As you look over the data below, please find each line where the word "green" appears, then copy it.

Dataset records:
......

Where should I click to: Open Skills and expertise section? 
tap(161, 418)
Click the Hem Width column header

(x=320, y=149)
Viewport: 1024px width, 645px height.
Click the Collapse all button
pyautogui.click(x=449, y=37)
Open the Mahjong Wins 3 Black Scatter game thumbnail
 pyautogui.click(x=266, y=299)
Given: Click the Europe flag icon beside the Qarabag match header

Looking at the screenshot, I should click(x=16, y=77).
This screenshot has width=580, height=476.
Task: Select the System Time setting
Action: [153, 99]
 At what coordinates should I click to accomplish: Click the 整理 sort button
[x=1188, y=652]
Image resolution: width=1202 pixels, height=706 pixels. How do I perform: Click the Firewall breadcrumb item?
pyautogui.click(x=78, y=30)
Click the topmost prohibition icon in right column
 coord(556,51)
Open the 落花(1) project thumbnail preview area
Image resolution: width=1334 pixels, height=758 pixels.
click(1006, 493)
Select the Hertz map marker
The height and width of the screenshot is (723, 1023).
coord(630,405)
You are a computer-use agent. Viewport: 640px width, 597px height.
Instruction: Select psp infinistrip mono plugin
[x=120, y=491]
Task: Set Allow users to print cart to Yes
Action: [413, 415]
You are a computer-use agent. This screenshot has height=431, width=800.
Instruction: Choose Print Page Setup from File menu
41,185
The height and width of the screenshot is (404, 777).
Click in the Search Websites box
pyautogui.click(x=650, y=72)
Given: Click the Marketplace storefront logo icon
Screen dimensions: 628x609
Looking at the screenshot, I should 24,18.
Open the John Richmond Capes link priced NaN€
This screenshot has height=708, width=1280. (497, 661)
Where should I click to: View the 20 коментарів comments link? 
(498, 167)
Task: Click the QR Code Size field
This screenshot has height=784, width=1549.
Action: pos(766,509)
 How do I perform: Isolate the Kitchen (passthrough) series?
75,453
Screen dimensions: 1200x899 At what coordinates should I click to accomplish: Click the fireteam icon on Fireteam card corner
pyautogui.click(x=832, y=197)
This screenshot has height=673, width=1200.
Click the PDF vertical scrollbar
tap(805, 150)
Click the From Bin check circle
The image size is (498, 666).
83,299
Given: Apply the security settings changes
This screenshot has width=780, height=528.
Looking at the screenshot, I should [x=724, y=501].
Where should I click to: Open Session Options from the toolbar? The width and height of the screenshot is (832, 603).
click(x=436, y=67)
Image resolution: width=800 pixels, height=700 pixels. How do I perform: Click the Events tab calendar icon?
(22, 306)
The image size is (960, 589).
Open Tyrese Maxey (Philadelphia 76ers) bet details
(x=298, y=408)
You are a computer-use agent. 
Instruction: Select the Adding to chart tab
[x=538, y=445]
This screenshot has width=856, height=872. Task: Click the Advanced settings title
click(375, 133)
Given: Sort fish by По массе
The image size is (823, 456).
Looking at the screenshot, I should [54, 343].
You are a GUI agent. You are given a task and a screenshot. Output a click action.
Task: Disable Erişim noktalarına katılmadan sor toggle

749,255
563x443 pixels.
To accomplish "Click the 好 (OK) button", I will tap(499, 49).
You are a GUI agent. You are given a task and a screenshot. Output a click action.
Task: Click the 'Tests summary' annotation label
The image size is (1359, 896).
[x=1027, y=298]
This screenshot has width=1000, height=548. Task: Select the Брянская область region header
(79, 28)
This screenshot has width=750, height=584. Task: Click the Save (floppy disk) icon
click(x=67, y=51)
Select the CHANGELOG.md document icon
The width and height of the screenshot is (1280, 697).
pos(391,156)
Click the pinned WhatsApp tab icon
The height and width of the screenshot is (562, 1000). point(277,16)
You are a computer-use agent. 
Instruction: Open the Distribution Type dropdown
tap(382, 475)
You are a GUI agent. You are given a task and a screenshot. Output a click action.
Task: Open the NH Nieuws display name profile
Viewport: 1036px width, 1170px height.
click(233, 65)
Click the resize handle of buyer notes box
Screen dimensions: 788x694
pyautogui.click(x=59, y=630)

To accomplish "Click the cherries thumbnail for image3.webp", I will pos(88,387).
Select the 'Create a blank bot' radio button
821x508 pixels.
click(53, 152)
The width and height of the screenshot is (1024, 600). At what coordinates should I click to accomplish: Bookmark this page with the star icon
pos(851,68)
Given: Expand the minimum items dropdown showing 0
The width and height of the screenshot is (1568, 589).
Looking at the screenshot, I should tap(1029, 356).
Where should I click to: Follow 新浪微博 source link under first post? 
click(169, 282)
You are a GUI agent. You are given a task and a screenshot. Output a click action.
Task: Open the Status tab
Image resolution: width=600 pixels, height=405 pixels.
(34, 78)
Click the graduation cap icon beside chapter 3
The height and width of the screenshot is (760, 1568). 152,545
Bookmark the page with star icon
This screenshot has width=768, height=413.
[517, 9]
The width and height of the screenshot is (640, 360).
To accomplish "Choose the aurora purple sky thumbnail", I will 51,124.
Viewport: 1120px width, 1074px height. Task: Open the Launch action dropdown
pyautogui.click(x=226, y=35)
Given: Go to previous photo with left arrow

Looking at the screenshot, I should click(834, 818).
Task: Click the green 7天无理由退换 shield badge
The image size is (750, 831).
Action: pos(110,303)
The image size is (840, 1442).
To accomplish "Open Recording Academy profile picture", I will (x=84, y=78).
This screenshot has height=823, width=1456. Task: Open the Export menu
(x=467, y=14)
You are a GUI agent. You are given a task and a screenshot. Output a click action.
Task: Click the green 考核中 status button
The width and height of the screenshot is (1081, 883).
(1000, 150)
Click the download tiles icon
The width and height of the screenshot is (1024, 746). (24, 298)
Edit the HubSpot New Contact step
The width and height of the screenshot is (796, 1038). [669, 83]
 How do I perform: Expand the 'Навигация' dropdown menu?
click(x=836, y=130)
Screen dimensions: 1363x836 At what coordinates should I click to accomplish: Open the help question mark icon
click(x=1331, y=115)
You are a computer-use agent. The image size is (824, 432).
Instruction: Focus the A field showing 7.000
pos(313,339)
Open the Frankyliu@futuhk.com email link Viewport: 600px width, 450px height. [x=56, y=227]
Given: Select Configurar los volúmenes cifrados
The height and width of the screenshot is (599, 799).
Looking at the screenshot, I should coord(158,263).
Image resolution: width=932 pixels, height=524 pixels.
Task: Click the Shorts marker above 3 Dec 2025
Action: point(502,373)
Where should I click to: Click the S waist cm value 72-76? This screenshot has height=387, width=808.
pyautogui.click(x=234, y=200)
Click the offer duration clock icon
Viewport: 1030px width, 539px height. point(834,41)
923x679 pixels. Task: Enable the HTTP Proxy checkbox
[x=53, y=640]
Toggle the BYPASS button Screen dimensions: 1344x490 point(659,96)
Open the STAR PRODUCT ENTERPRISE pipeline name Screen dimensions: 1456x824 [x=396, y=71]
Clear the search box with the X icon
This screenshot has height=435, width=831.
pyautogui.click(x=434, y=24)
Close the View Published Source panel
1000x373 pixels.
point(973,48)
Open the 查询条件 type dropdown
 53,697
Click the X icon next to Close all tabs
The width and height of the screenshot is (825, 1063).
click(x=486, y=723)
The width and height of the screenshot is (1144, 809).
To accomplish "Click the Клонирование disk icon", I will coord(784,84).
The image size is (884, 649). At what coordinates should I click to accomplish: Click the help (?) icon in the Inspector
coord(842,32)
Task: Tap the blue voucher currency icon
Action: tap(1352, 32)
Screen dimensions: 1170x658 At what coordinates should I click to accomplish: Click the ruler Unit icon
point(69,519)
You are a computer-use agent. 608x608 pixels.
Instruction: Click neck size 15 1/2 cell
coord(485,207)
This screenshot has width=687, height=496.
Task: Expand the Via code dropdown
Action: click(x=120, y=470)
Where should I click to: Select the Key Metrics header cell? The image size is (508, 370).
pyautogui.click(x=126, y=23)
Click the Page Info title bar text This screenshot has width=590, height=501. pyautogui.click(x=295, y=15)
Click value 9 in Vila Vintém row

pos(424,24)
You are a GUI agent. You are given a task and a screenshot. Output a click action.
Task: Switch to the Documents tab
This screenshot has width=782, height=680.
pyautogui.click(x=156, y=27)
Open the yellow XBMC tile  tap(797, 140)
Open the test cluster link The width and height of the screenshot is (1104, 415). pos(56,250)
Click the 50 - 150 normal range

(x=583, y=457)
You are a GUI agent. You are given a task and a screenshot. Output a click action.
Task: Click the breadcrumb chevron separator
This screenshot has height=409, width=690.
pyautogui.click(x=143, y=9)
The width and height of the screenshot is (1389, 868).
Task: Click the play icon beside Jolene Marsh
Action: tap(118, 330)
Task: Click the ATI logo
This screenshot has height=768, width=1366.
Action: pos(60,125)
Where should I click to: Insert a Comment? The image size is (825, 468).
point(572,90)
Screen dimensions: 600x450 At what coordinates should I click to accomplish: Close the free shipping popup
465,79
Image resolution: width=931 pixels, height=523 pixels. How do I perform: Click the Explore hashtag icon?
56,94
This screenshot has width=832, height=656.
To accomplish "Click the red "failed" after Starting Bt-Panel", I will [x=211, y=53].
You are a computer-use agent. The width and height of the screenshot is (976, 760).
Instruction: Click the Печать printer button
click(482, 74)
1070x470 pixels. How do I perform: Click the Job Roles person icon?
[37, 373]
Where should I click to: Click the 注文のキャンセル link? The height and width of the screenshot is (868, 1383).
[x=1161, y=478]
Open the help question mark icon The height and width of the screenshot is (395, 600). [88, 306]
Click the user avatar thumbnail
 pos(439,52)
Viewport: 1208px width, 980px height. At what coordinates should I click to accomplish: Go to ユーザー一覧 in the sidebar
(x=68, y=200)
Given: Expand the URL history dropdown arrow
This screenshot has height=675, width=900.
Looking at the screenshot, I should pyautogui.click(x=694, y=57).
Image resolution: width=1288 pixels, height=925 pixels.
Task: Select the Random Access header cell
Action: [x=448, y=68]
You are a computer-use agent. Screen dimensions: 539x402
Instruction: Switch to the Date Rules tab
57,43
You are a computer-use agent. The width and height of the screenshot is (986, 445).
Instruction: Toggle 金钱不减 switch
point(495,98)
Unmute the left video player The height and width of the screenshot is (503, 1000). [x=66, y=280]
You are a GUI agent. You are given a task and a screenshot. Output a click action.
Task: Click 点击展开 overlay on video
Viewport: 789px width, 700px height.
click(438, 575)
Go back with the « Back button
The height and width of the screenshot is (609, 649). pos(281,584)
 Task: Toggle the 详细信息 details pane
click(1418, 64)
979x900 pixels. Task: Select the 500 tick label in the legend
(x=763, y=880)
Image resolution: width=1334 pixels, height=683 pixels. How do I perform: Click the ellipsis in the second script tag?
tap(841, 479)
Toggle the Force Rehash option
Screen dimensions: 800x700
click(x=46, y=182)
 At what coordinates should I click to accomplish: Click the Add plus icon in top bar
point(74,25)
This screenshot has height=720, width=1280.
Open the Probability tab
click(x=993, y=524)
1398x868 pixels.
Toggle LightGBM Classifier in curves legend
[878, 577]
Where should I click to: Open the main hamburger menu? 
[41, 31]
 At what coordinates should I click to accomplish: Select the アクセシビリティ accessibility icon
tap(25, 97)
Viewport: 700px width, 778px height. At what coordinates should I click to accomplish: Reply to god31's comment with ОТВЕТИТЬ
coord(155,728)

......

EXERCISE ANSWER:
Task: Click the green 7天无理由退换 shield badge
Task: Click the green 考核中 status button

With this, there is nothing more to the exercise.